··· Supplied material ···
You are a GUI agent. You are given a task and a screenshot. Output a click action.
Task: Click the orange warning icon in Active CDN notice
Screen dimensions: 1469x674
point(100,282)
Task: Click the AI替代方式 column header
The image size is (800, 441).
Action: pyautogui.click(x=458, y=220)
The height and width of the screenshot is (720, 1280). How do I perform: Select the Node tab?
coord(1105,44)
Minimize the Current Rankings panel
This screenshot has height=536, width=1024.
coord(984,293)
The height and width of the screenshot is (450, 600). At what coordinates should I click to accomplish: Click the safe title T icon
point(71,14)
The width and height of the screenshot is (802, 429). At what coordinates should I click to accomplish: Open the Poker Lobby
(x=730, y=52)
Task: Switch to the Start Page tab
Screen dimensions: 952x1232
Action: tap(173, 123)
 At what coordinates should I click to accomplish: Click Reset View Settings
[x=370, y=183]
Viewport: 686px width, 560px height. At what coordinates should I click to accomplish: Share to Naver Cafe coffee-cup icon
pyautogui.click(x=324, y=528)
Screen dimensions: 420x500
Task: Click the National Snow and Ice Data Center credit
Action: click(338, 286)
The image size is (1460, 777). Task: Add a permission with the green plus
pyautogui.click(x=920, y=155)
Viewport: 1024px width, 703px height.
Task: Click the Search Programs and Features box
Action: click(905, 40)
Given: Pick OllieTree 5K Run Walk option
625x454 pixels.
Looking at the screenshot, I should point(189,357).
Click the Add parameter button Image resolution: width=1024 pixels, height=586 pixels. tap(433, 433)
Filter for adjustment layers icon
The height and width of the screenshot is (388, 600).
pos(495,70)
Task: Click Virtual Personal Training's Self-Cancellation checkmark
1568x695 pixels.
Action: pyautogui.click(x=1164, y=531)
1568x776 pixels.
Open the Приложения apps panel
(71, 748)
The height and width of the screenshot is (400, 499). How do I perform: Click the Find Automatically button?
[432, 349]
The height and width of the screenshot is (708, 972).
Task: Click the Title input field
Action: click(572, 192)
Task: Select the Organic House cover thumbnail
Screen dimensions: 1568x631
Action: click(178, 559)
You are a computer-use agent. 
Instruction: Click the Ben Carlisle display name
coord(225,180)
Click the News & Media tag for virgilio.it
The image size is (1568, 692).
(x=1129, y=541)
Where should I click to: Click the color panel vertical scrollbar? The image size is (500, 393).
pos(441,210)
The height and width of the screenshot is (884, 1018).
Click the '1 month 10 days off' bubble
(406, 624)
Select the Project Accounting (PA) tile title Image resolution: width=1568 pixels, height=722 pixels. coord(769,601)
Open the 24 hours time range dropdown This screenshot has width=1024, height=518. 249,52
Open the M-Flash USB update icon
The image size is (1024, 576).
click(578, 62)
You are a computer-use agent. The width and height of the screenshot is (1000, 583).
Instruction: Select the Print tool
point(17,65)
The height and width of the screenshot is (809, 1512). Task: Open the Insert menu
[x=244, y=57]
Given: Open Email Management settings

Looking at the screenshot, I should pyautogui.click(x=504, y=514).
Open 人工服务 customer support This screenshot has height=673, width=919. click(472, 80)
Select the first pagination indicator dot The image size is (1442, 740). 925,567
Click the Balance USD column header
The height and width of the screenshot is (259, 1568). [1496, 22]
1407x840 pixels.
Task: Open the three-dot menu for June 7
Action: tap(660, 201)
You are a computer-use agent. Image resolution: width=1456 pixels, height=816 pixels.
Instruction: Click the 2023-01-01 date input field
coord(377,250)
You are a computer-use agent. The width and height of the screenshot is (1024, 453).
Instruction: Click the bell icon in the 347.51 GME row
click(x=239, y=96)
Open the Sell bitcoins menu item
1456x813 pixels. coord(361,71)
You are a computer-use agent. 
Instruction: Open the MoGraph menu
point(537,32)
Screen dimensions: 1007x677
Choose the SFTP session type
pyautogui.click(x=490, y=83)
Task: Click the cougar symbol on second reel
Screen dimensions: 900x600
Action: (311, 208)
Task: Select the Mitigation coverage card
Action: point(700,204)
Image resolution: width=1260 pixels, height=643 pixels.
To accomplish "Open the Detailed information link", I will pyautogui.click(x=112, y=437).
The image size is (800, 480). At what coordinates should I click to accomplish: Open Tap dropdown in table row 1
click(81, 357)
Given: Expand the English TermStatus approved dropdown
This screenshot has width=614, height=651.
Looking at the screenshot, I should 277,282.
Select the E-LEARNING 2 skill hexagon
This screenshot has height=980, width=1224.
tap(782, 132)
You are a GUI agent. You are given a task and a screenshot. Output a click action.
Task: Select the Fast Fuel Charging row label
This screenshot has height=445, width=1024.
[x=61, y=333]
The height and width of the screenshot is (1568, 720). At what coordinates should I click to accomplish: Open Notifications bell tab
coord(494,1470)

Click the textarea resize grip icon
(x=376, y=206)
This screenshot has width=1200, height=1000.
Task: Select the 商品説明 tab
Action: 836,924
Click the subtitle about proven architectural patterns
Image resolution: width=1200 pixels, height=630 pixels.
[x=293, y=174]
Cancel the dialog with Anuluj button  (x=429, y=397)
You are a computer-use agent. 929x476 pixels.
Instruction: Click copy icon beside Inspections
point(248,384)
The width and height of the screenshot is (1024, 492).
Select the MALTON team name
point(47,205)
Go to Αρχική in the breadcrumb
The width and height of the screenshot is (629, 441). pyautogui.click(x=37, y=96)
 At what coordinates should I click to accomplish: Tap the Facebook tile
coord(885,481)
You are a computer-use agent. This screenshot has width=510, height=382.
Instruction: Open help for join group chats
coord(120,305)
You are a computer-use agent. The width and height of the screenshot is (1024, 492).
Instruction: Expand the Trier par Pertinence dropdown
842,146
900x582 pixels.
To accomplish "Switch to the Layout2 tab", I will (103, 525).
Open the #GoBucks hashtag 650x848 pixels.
···
> _Assignment_
Report the number of lines in the entries above that include the word "Switch" and add nothing to it.

> _Expected answer_
2